*** Opening of Record set ***

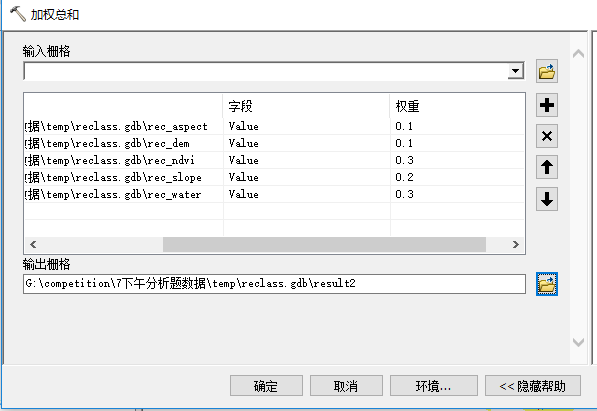Move the selected raster row up
Image resolution: width=597 pixels, height=411 pixels.
pos(547,167)
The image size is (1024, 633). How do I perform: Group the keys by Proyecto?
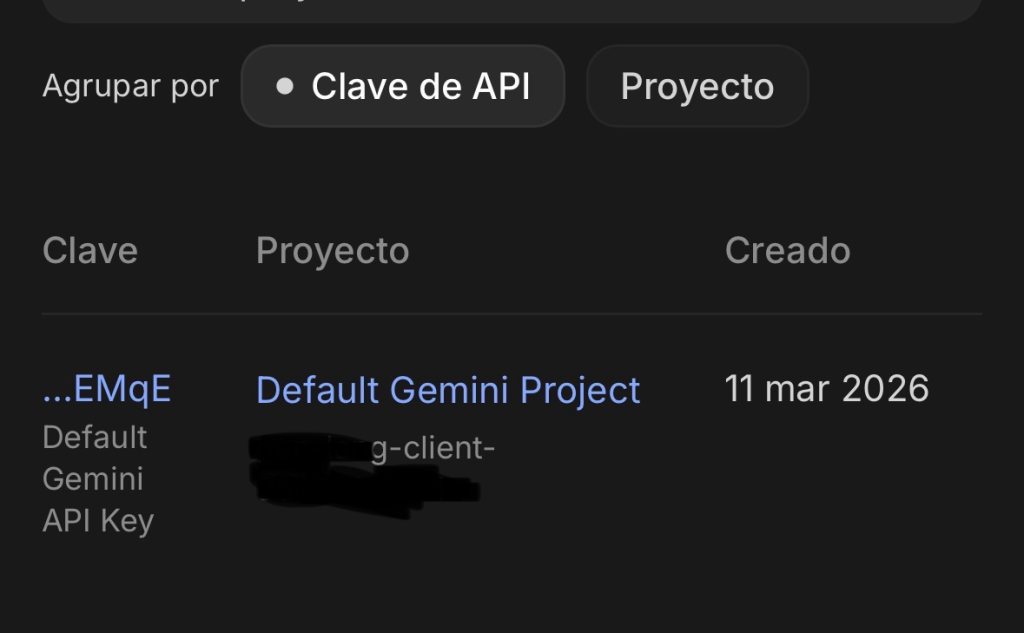point(697,86)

*** Close of Record set ***

◆ What is being asked
Skipping any pictures, copy the line that holds "The image size" and each line after it through the last line of the records, unchanged, and no other lines.

◆ Written response
The image size is (1024, 633). How do I perform: Group the keys by Proyecto?
point(697,86)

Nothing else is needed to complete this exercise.